Action item — In the listing below, the lines starting with the line with "You are a GUI" and going on through the line with "MASCULINO (709, 87)" are to be reproduced exactly, and only those.

Supplied data —
===

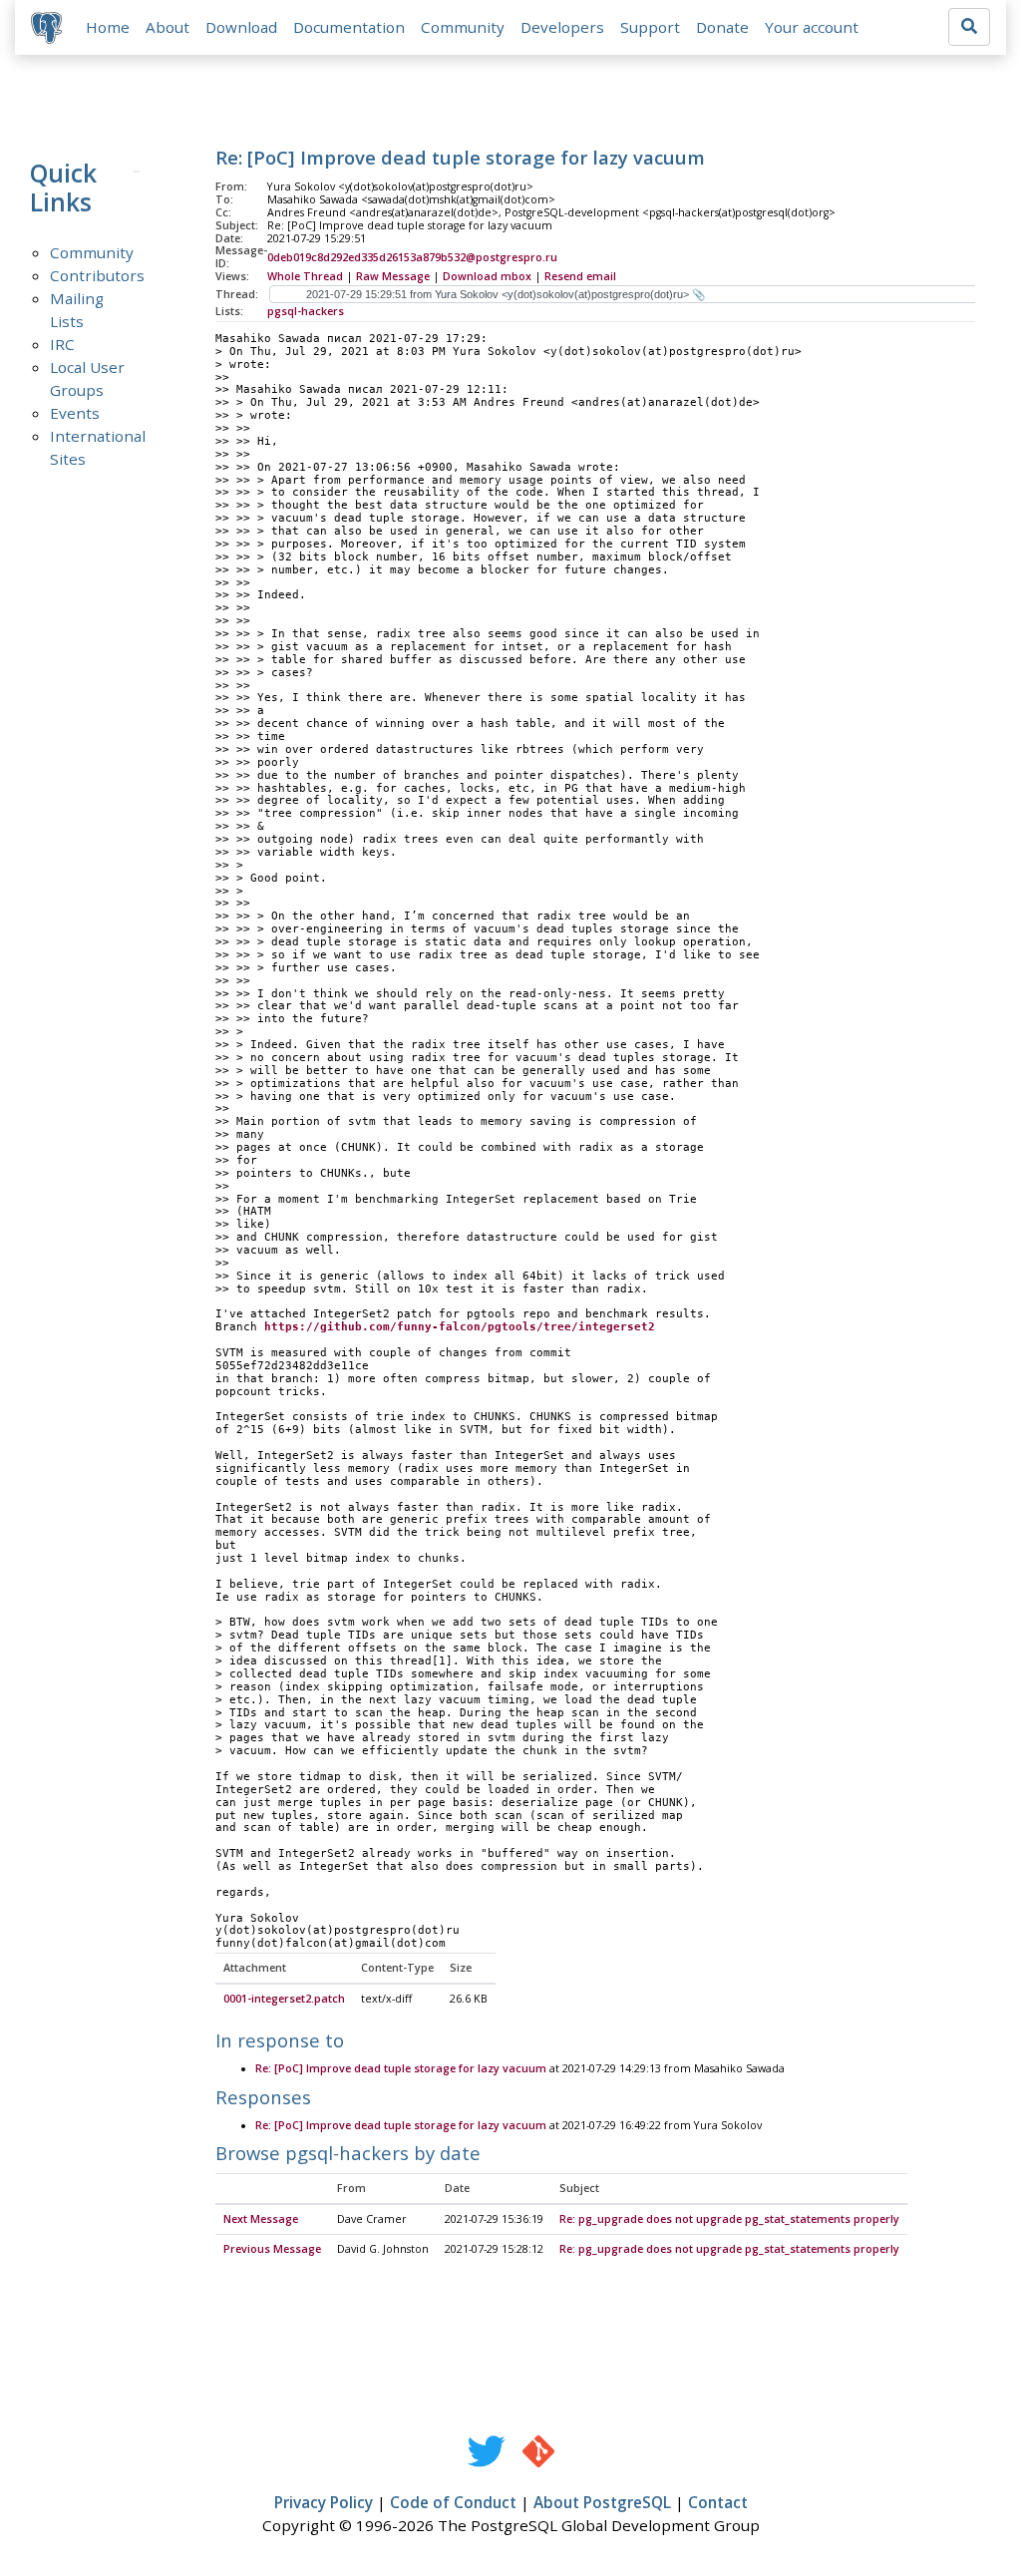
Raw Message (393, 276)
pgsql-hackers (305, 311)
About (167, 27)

===

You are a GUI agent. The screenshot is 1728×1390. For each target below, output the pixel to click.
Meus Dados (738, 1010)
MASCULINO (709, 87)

===

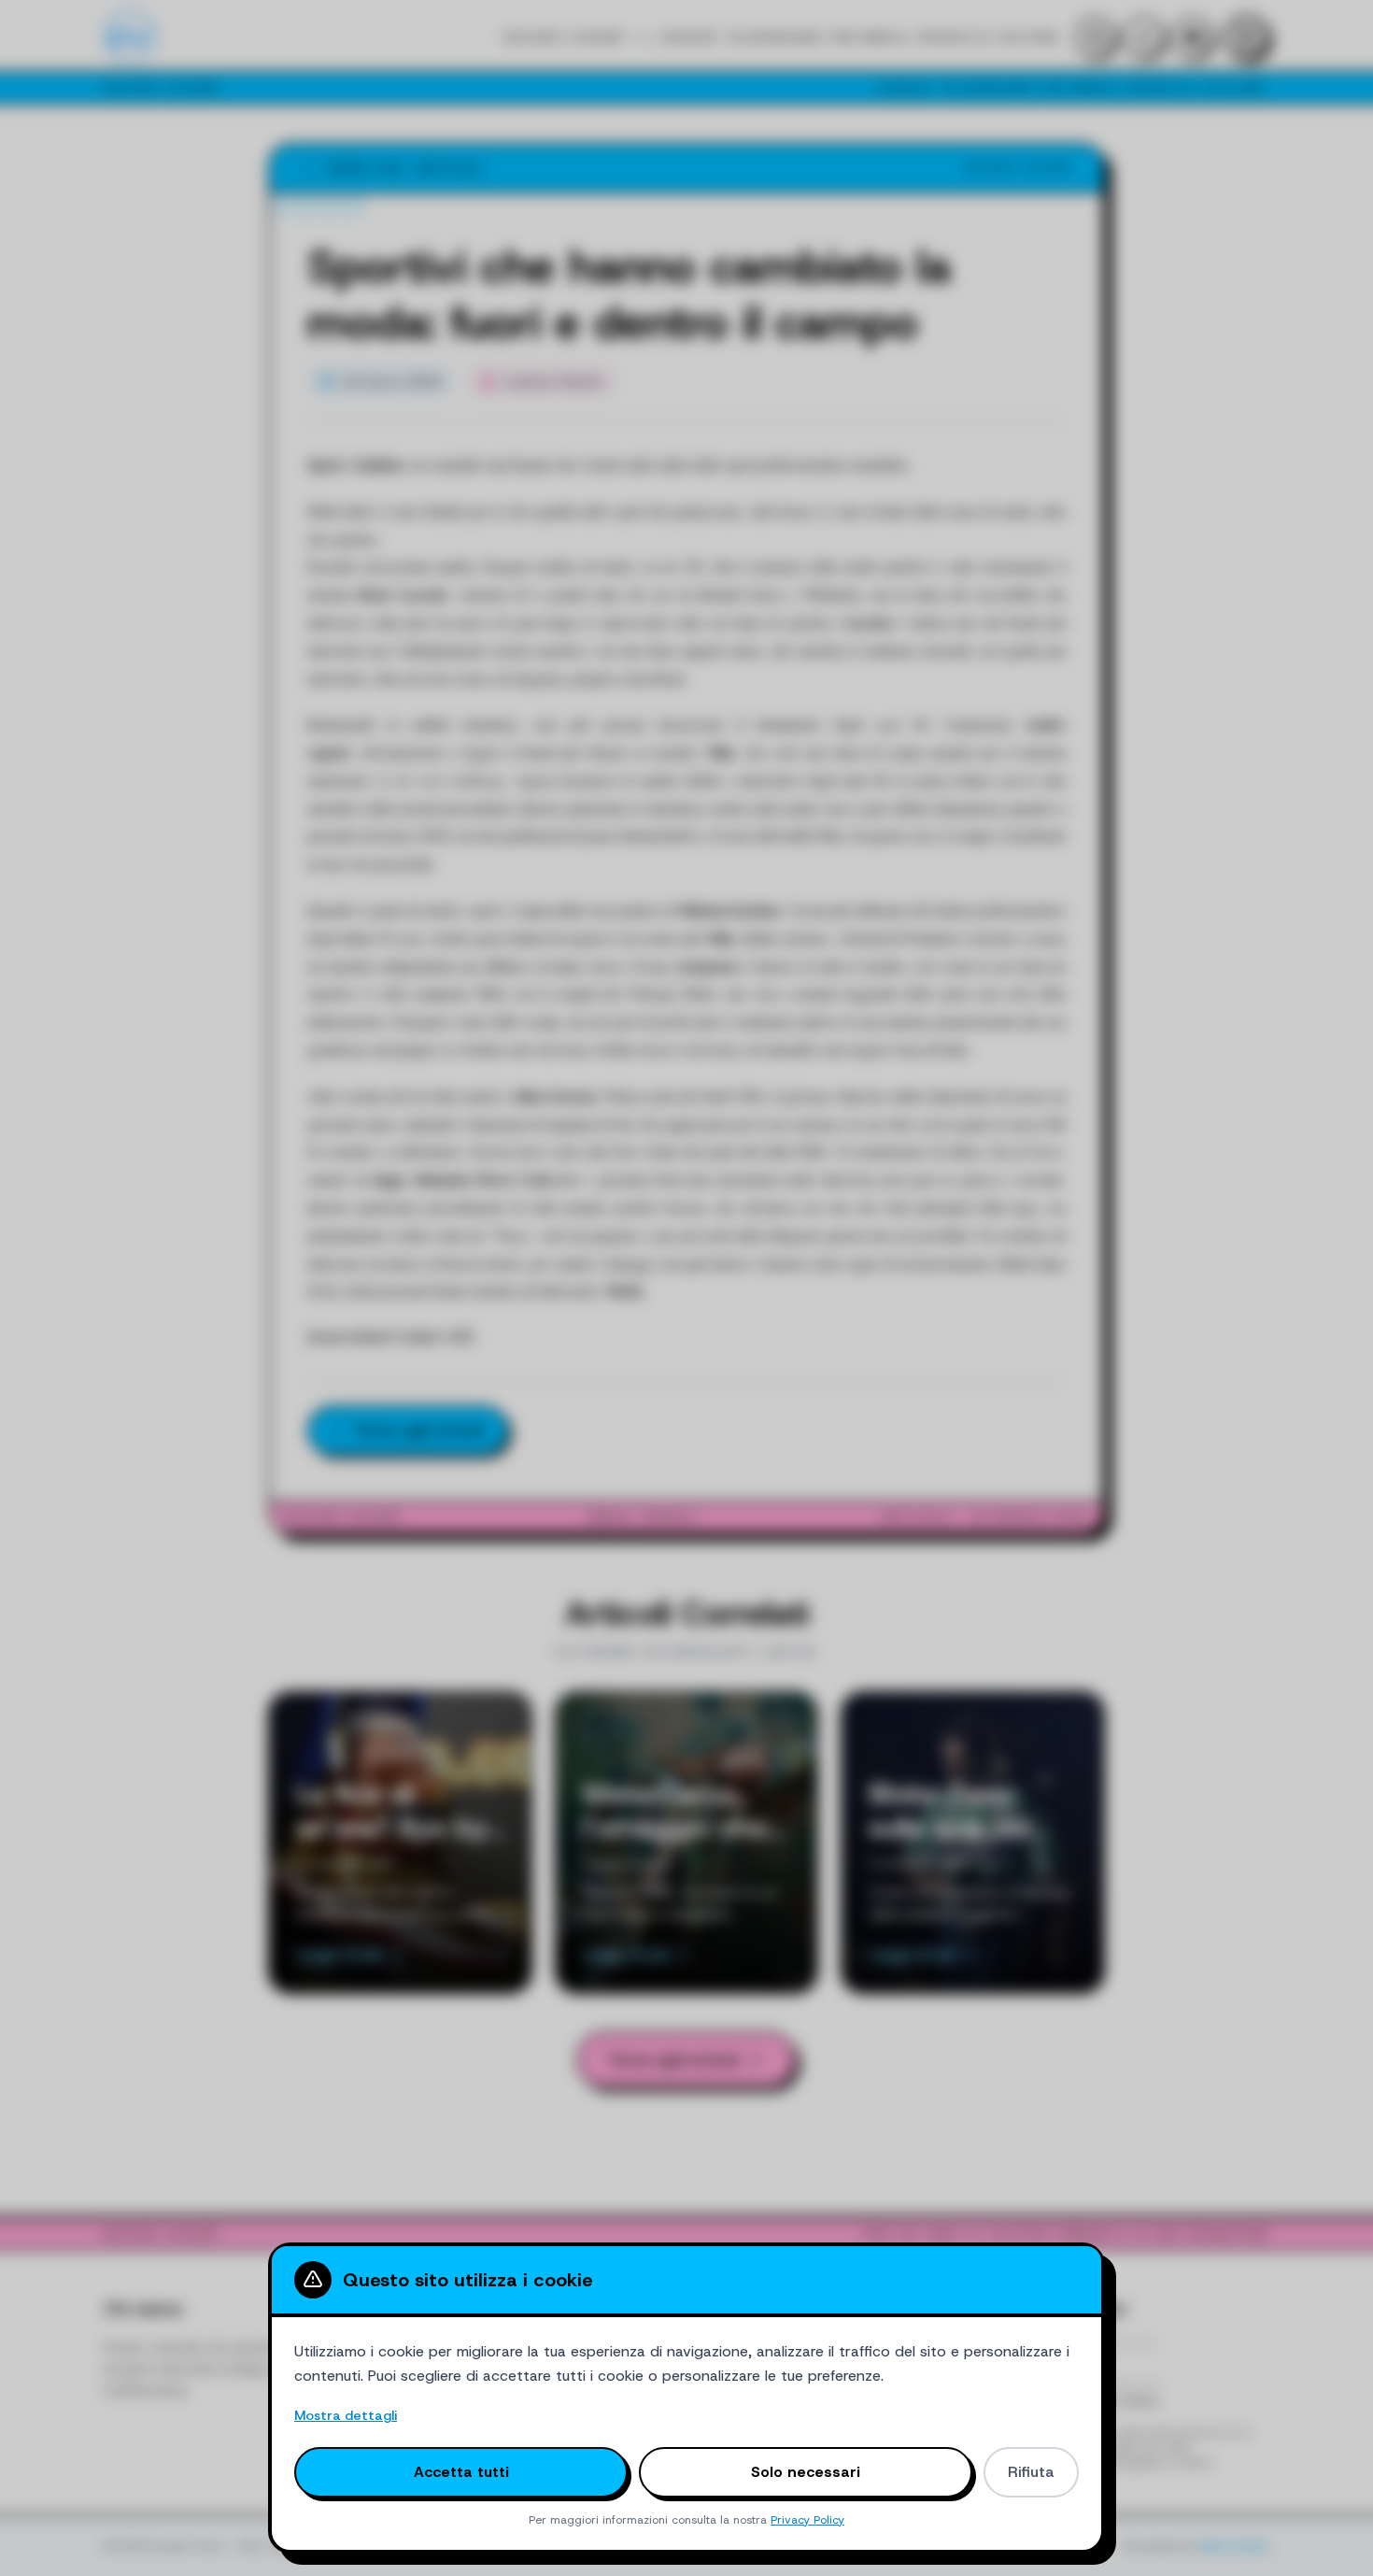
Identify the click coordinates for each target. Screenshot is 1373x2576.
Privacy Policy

===

Response below —
You are a GUI agent. The screenshot is 1728×1390. For each target below, output the pixel to click.
Meus Dados (738, 1010)
MASCULINO (709, 87)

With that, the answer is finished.